A Statistical Model for Finishing Positions at the National Cross Country

Area Results

Download the results from Power of ten for northern, midlands, southern and national.

A linear model

The goal is to fit a model, where the outcome is the position at the national and the input is the position at the northern XC. This then allows us to determine the quality of the field at each XC and determine what position you are likely to finish in the National this season given a result in the area championships. A simple linear model has each observation (runner) considered independent with normally distributed errors.

\[Y_i = \beta^T x_i + \varepsilon_i, \quad \mathcal{N}(0, \sigma^2).\]

Three separate models are fit, one for each area championship under consideration. To construct the dataset for each of the models we join the results together from the area and nationals in 2018 by name and exclude those who didn’t participate in both. We fit the model using least squares and see that the coefficient associated with the finishing position in the northerns is 2.23 and the intercept is 95. This means that given your finishing position in the Northern XC, just add 95 and multiple by 2.23 to get an approximate finishing position in the 2018 National XC.

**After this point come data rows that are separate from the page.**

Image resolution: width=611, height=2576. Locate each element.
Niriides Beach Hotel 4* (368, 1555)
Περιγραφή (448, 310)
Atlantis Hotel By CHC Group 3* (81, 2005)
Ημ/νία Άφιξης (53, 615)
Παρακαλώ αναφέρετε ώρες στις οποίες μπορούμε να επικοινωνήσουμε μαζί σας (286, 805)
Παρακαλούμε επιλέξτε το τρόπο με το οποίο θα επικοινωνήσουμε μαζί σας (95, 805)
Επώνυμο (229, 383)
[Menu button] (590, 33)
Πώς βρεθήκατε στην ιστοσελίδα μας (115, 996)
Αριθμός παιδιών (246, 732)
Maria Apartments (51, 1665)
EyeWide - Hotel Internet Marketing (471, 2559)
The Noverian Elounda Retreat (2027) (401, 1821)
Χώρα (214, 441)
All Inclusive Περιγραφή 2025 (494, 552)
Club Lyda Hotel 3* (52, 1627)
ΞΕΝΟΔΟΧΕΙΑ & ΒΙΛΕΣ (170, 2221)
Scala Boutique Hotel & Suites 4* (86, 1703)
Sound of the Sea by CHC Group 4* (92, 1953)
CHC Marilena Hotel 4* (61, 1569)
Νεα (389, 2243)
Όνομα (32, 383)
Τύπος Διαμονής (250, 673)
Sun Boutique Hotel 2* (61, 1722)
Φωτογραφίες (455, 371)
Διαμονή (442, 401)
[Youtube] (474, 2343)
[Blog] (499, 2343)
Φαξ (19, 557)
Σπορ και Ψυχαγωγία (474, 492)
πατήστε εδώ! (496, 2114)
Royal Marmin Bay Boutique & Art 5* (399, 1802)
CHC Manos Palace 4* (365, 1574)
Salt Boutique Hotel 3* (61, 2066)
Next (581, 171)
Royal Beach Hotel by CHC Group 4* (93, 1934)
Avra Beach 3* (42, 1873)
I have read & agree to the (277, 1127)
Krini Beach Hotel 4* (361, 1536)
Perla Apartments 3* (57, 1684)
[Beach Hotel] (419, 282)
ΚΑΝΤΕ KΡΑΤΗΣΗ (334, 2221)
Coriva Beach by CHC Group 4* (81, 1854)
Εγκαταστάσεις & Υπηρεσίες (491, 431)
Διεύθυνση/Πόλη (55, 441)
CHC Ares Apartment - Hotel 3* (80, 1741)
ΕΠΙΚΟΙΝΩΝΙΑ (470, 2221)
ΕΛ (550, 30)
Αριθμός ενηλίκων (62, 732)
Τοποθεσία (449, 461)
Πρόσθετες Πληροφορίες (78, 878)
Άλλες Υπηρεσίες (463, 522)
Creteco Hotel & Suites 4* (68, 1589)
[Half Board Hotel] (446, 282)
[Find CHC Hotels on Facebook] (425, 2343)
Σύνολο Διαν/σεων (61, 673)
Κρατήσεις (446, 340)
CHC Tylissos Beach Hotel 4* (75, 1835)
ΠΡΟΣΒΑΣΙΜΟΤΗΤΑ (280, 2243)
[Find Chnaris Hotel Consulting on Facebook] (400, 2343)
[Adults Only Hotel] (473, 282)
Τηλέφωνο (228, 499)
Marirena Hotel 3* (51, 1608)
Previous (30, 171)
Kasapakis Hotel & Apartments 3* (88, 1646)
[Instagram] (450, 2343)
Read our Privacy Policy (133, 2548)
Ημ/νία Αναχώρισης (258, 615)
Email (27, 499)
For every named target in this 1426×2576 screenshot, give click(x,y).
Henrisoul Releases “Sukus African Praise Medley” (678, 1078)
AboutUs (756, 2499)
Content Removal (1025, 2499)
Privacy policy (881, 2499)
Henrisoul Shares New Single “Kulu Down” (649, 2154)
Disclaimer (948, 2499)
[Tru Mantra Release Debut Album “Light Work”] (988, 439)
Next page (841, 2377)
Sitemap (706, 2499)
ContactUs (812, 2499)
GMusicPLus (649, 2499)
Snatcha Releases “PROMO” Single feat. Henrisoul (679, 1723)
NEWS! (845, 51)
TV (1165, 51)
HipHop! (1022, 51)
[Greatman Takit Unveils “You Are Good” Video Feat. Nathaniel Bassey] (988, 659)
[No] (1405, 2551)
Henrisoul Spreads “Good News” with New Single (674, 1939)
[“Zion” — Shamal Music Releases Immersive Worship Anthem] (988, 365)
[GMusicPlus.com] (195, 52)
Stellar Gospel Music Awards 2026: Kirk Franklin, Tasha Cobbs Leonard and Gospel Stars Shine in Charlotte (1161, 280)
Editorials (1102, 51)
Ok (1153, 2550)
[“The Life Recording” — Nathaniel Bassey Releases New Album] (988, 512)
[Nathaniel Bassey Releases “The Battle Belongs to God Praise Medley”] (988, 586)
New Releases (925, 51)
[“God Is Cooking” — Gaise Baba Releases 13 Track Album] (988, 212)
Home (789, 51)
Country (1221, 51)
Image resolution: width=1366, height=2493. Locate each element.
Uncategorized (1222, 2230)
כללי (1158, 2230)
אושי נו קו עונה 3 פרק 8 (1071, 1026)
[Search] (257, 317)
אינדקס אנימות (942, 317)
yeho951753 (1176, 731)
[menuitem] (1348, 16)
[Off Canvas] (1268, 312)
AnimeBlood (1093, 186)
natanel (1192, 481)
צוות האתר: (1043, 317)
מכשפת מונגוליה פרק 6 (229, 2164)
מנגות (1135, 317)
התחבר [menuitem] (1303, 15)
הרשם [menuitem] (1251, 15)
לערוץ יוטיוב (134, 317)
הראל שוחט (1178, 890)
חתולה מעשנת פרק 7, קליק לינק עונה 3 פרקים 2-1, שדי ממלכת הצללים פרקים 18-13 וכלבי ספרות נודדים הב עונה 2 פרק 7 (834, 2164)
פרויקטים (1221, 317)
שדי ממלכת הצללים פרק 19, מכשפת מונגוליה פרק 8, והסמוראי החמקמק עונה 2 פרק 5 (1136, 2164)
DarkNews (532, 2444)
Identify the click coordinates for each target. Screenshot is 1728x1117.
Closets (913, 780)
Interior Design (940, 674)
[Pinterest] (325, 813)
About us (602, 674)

term estimate std.error statistic p.value
(Intercept) 95.0 25.3 3.8 0
position_northern 2.2 0.1 17.0 0

Next we plot a Normal Q-Q plot to check the residuals are Normally distributed. If the residuals (the errors, \(Y_i - \varepsilon_i, i = 1,\dots,N\)) are Normally distributed the conclusions drawn from the model are valid. The Q-Q plots look reasonable (except maybe the midlands (centre)) with only a few outliers identified by R.

Normal Q-Q plots (Left) Northern. (Centre) Midlands. (Right) Southerns.

Figure 1: Normal Q-Q plots (Left) Northern. (Centre) Midlands. (Right) Southerns.

Next we can plot the actual values and the “line of best fit”. This is the regression line given by the data, we can see this generally captures the relationship quite well.

Looking at the line of best fit, the data appears to be linear, however exceptional performances in both competitions are not accurately modelled.

The coefficients for the midlands and the southerns simple linear regression are as follows:

term estimate std.error statistic p.value
(Intercept) 190.8 45.5 4.2 0
position_midlands 3.6 0.4 8.9 0
term estimate std.error statistic p.value
(Intercept) 89.8 17.2 5.2 0
position_southern 1.9 0.1 26.2 0

Predict 2019 National placing using the linear model

Now we’d like to use this data in order to predict a performance in 2019. I ran in the Northern XC, finished 289th. The linear model predicts a mean finishing position of 742, given by the equation:

\[\textrm{finish_nationals} = 95 + 2.239 * 289\]

##        1 
## 742.0754

My actual finishing position was 904.